# [Stored data]
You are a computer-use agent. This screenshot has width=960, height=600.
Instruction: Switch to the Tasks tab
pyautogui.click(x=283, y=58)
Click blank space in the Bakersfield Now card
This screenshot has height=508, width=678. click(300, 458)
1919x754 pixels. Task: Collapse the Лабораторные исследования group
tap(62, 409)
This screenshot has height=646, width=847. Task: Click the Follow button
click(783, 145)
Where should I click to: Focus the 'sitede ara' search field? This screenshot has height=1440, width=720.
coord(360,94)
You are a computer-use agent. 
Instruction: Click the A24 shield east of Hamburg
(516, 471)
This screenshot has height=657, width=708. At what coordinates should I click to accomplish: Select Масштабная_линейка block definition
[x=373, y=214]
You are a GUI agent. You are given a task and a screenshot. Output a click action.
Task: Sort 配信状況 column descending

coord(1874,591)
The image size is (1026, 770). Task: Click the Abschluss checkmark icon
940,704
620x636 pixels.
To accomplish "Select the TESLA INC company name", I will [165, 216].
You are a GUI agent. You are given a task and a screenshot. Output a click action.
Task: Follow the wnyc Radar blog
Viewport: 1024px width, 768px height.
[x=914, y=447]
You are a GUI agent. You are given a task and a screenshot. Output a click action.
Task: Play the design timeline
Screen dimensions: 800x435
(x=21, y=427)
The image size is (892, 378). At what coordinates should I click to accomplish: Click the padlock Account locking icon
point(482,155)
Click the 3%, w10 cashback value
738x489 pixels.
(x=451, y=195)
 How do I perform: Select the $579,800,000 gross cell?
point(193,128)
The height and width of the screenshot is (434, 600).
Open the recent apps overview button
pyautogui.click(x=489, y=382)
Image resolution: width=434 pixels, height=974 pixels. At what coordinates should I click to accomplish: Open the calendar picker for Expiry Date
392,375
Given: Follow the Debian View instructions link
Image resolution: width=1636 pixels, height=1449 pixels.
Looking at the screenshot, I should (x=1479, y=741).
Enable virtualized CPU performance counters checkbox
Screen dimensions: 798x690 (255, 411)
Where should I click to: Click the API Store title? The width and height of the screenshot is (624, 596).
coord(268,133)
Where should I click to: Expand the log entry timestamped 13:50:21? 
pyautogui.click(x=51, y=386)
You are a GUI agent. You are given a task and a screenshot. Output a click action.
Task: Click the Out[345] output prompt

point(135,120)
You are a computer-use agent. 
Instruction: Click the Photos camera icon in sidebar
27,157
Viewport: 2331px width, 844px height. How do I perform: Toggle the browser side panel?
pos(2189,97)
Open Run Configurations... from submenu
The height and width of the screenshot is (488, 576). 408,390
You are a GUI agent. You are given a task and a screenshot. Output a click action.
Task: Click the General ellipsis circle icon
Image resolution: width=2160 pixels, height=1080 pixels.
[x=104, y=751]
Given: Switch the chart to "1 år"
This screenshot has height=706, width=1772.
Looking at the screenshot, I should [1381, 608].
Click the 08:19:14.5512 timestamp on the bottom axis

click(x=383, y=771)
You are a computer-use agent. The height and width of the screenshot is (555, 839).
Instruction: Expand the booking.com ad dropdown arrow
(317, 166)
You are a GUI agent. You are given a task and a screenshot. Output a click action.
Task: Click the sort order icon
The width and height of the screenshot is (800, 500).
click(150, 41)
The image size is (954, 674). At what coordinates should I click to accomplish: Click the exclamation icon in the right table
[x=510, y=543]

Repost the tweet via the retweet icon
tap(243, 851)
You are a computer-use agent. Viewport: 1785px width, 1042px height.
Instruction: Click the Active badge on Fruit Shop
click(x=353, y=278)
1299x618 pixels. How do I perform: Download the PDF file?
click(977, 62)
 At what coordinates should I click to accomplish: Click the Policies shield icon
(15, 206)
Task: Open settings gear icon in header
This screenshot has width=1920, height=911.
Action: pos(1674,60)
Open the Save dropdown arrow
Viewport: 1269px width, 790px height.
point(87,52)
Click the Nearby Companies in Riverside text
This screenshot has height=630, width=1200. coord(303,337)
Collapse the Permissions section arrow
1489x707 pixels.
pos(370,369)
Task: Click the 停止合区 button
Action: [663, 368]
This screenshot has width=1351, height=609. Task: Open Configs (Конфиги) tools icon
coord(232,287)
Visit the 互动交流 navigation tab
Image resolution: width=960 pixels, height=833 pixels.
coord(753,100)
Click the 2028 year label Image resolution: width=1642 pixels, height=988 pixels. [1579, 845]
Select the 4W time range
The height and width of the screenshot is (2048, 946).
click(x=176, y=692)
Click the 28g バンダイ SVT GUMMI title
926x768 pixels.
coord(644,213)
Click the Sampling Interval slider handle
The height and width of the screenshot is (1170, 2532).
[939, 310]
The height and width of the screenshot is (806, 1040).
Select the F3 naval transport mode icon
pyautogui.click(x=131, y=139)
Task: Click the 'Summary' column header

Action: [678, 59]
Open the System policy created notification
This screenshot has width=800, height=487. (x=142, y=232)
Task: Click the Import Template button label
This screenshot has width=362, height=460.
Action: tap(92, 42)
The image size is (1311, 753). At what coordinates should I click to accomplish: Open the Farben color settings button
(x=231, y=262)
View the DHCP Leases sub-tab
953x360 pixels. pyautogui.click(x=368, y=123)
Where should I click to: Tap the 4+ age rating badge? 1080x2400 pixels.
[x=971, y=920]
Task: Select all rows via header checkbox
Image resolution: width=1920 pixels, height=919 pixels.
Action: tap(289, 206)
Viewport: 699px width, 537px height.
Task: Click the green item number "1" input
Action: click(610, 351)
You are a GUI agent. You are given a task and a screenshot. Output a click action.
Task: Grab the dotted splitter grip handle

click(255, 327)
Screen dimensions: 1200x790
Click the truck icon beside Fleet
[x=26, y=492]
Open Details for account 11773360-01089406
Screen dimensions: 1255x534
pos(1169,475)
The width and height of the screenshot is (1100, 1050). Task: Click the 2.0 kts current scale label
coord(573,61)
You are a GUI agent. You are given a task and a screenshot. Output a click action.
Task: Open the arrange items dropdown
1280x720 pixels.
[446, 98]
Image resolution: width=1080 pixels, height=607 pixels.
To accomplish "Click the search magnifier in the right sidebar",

# [Work task]
Print all the data exactly as shown above.

# [Your response]
You are a computer-use agent. This screenshot has width=960, height=600.
Instruction: Switch to the Tasks tab
pyautogui.click(x=283, y=58)
Click blank space in the Bakersfield Now card
This screenshot has height=508, width=678. click(300, 458)
1919x754 pixels. Task: Collapse the Лабораторные исследования group
tap(62, 409)
This screenshot has height=646, width=847. Task: Click the Follow button
click(783, 145)
Where should I click to: Focus the 'sitede ara' search field? This screenshot has height=1440, width=720.
coord(360,94)
You are a computer-use agent. 
Instruction: Click the A24 shield east of Hamburg
(516, 471)
This screenshot has height=657, width=708. At what coordinates should I click to accomplish: Select Масштабная_линейка block definition
[x=373, y=214]
You are a GUI agent. You are given a task and a screenshot. Output a click action.
Task: Sort 配信状況 column descending

coord(1874,591)
The image size is (1026, 770). Task: Click the Abschluss checkmark icon
940,704
620x636 pixels.
To accomplish "Select the TESLA INC company name", I will [165, 216].
You are a GUI agent. You are given a task and a screenshot. Output a click action.
Task: Follow the wnyc Radar blog
Viewport: 1024px width, 768px height.
[x=914, y=447]
You are a GUI agent. You are given a task and a screenshot. Output a click action.
Task: Play the design timeline
Screen dimensions: 800x435
(x=21, y=427)
The image size is (892, 378). At what coordinates should I click to accomplish: Click the padlock Account locking icon
point(482,155)
Click the 3%, w10 cashback value
738x489 pixels.
(x=451, y=195)
 How do I perform: Select the $579,800,000 gross cell?
point(193,128)
The height and width of the screenshot is (434, 600).
Open the recent apps overview button
pyautogui.click(x=489, y=382)
Image resolution: width=434 pixels, height=974 pixels. At what coordinates should I click to accomplish: Open the calendar picker for Expiry Date
392,375
Given: Follow the Debian View instructions link
Image resolution: width=1636 pixels, height=1449 pixels.
Looking at the screenshot, I should (x=1479, y=741).
Enable virtualized CPU performance counters checkbox
Screen dimensions: 798x690 (255, 411)
Where should I click to: Click the API Store title? The width and height of the screenshot is (624, 596).
coord(268,133)
Where should I click to: Expand the log entry timestamped 13:50:21? 
pyautogui.click(x=51, y=386)
You are a GUI agent. You are given a task and a screenshot. Output a click action.
Task: Click the Out[345] output prompt

point(135,120)
You are a computer-use agent. 
Instruction: Click the Photos camera icon in sidebar
27,157
Viewport: 2331px width, 844px height. How do I perform: Toggle the browser side panel?
pos(2189,97)
Open Run Configurations... from submenu
The height and width of the screenshot is (488, 576). 408,390
You are a GUI agent. You are given a task and a screenshot. Output a click action.
Task: Click the General ellipsis circle icon
Image resolution: width=2160 pixels, height=1080 pixels.
[x=104, y=751]
Given: Switch the chart to "1 år"
This screenshot has height=706, width=1772.
Looking at the screenshot, I should [1381, 608].
Click the 08:19:14.5512 timestamp on the bottom axis

click(x=383, y=771)
You are a computer-use agent. The height and width of the screenshot is (555, 839).
Instruction: Expand the booking.com ad dropdown arrow
(317, 166)
You are a GUI agent. You are given a task and a screenshot. Output a click action.
Task: Click the sort order icon
The width and height of the screenshot is (800, 500).
click(150, 41)
The image size is (954, 674). At what coordinates should I click to accomplish: Click the exclamation icon in the right table
[x=510, y=543]

Repost the tweet via the retweet icon
tap(243, 851)
You are a computer-use agent. Viewport: 1785px width, 1042px height.
Instruction: Click the Active badge on Fruit Shop
click(x=353, y=278)
1299x618 pixels. How do I perform: Download the PDF file?
click(977, 62)
 At what coordinates should I click to accomplish: Click the Policies shield icon
(15, 206)
Task: Open settings gear icon in header
This screenshot has width=1920, height=911.
Action: pos(1674,60)
Open the Save dropdown arrow
Viewport: 1269px width, 790px height.
point(87,52)
Click the Nearby Companies in Riverside text
This screenshot has height=630, width=1200. coord(303,337)
Collapse the Permissions section arrow
1489x707 pixels.
pos(370,369)
Task: Click the 停止合区 button
Action: [663, 368]
This screenshot has width=1351, height=609. Task: Open Configs (Конфиги) tools icon
coord(232,287)
Visit the 互动交流 navigation tab
Image resolution: width=960 pixels, height=833 pixels.
coord(753,100)
Click the 2028 year label Image resolution: width=1642 pixels, height=988 pixels. [1579, 845]
Select the 4W time range
The height and width of the screenshot is (2048, 946).
click(x=176, y=692)
Click the 28g バンダイ SVT GUMMI title
926x768 pixels.
coord(644,213)
Click the Sampling Interval slider handle
The height and width of the screenshot is (1170, 2532).
[939, 310]
The height and width of the screenshot is (806, 1040).
Select the F3 naval transport mode icon
pyautogui.click(x=131, y=139)
Task: Click the 'Summary' column header

Action: [678, 59]
Open the System policy created notification
This screenshot has width=800, height=487. (x=142, y=232)
Task: Click the Import Template button label
This screenshot has width=362, height=460.
Action: tap(92, 42)
The image size is (1311, 753). At what coordinates should I click to accomplish: Open the Farben color settings button
(x=231, y=262)
View the DHCP Leases sub-tab
953x360 pixels. pyautogui.click(x=368, y=123)
Where should I click to: Tap the 4+ age rating badge? 1080x2400 pixels.
[x=971, y=920]
Task: Select all rows via header checkbox
Image resolution: width=1920 pixels, height=919 pixels.
Action: tap(289, 206)
Viewport: 699px width, 537px height.
Task: Click the green item number "1" input
Action: click(610, 351)
You are a GUI agent. You are given a task and a screenshot. Output a click action.
Task: Grab the dotted splitter grip handle

click(255, 327)
Screen dimensions: 1200x790
Click the truck icon beside Fleet
[x=26, y=492]
Open Details for account 11773360-01089406
Screen dimensions: 1255x534
pos(1169,475)
The width and height of the screenshot is (1100, 1050). Task: Click the 2.0 kts current scale label
coord(573,61)
You are a GUI agent. You are given a task and a screenshot. Output a click action.
Task: Open the arrange items dropdown
1280x720 pixels.
[446, 98]
Image resolution: width=1080 pixels, height=607 pixels.
To accomplish "Click the search magnifier in the right sidebar",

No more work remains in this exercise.